Stored records
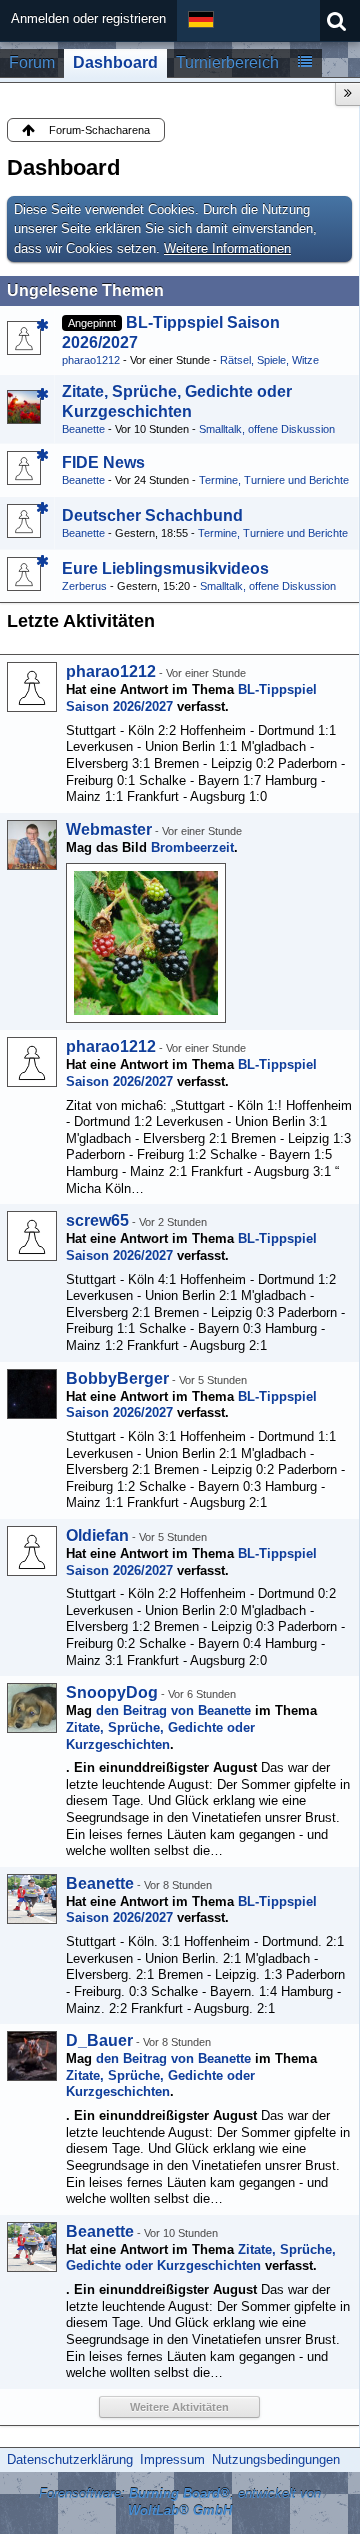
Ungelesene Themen (85, 290)
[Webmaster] (32, 845)
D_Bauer (99, 2040)
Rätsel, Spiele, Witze (269, 360)
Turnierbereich (227, 62)
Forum (32, 62)
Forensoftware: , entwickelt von (180, 2502)
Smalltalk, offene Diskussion (267, 429)
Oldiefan (97, 1535)
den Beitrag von (173, 1710)
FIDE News (103, 462)
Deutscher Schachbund (152, 515)
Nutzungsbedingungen (276, 2459)
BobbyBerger (117, 1378)
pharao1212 (91, 360)
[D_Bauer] (32, 2056)
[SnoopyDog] (32, 1708)
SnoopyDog (112, 1692)
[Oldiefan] (32, 1551)
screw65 (97, 1220)
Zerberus (84, 586)
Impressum (172, 2459)
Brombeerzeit (192, 847)
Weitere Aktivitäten (179, 2407)
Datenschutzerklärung (70, 2459)
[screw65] (32, 1236)
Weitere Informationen (227, 248)
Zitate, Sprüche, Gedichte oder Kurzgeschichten (160, 1736)
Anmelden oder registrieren (88, 18)
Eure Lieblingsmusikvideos (165, 568)
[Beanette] (32, 1899)
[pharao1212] (32, 687)
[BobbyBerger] (32, 1394)
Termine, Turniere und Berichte (274, 480)
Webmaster (109, 829)
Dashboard (115, 62)
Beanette (83, 429)
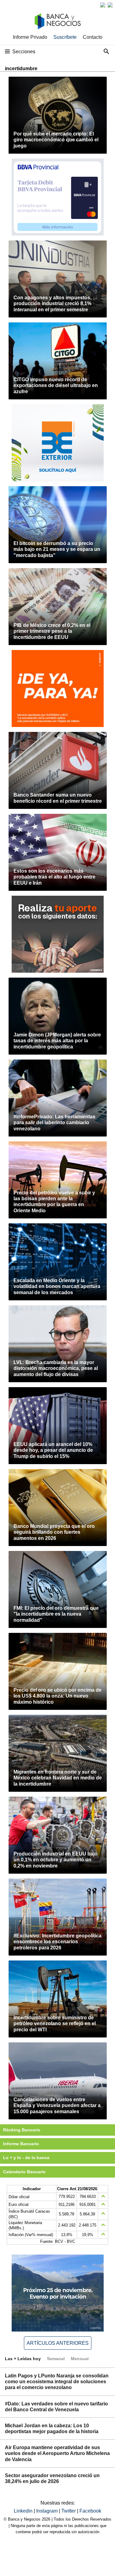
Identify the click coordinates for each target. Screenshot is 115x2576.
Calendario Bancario (24, 2171)
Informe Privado (30, 37)
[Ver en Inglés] (102, 4)
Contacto (92, 37)
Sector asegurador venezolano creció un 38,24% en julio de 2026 (52, 2478)
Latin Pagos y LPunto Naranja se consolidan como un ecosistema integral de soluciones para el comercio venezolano (57, 2381)
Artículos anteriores (58, 2343)
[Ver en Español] (110, 4)
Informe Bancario (21, 2143)
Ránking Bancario (21, 2129)
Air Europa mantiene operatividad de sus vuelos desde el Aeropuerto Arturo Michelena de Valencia (57, 2453)
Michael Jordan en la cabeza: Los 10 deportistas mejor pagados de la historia (51, 2428)
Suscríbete (65, 37)
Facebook (90, 2510)
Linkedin (24, 2510)
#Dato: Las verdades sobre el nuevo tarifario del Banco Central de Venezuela (56, 2406)
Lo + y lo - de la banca (26, 2157)
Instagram (47, 2510)
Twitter (69, 2510)
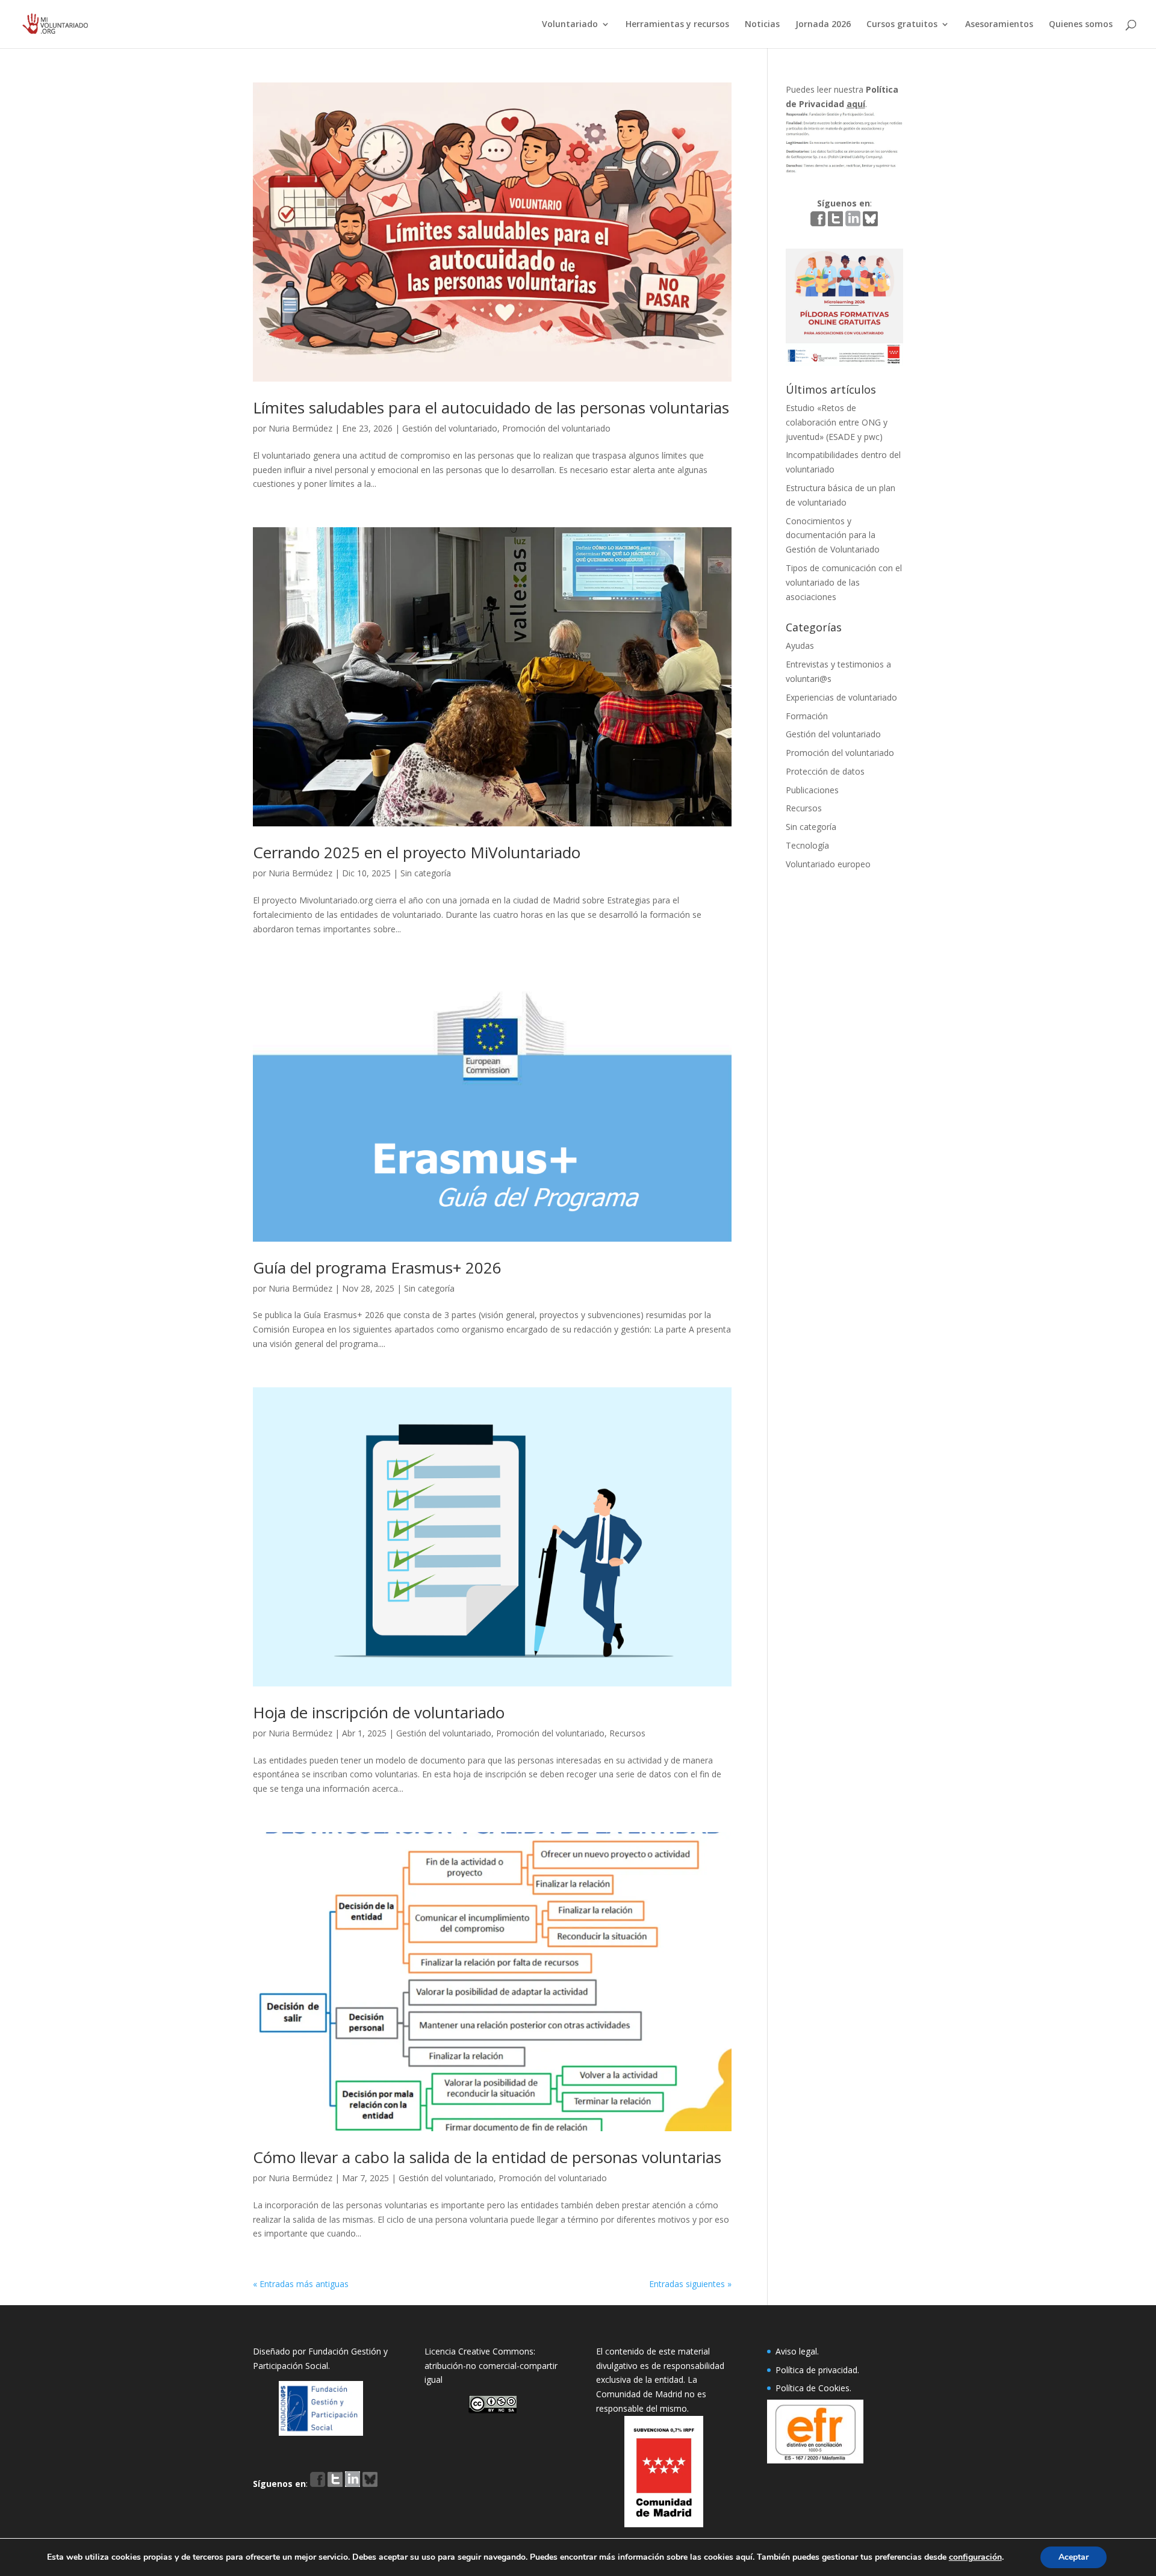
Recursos (627, 1733)
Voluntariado (570, 24)
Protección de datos (825, 771)
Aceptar (1073, 2557)
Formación (807, 716)
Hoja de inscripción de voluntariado (379, 1712)
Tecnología (807, 845)
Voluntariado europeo (828, 864)
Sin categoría (425, 873)
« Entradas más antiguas (301, 2284)
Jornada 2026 (823, 24)
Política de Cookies (812, 2388)
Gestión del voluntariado (449, 428)
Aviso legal (796, 2351)
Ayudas (800, 645)
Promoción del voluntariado (556, 428)
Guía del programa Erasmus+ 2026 (377, 1267)
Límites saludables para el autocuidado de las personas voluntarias (491, 407)
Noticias (762, 24)
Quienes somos (1081, 24)
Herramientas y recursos (677, 24)
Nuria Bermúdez (300, 428)
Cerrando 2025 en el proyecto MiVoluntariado (416, 852)
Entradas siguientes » (690, 2284)
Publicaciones (812, 790)
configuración (975, 2557)
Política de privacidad (816, 2370)
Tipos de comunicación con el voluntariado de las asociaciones (844, 582)
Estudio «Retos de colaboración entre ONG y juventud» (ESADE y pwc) (836, 422)
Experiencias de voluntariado (841, 697)
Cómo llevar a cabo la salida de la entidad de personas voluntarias (487, 2157)
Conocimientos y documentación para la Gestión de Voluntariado (833, 535)
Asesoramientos (999, 24)
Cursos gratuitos (901, 24)
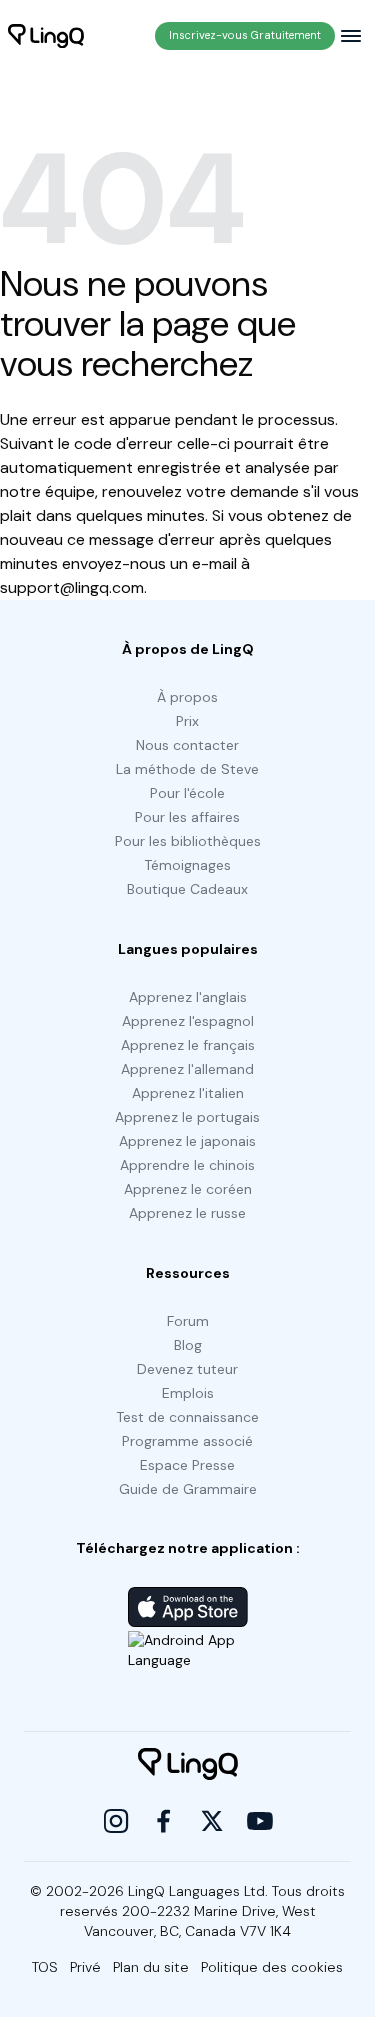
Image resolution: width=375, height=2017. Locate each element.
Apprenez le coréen (188, 1189)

Task description => Each line above that falls between the line with "Linkedin (24, 2510)" and the line with "Jornada 2026 (823, 24)" should be printed exactly, together with those two lines, but the pictures should not.

Task solution =>
Linkedin (24, 2510)
#Dato: Las verdades sobre el nuevo tarifario del Banco Central de Venezuela (56, 2406)
Lo + y lo - de la banca (26, 2157)
Instagram (47, 2510)
Twitter (69, 2510)
Recursos (627, 1733)
Voluntariado (570, 24)
Protección de datos (825, 771)
Aceptar (1073, 2557)
Formación (807, 716)
Hoja de inscripción de voluntariado (379, 1712)
Tecnología (807, 845)
Voluntariado europeo (828, 864)
Sin categoría (425, 873)
« Entradas más antiguas (301, 2284)
Jornada 2026 (823, 24)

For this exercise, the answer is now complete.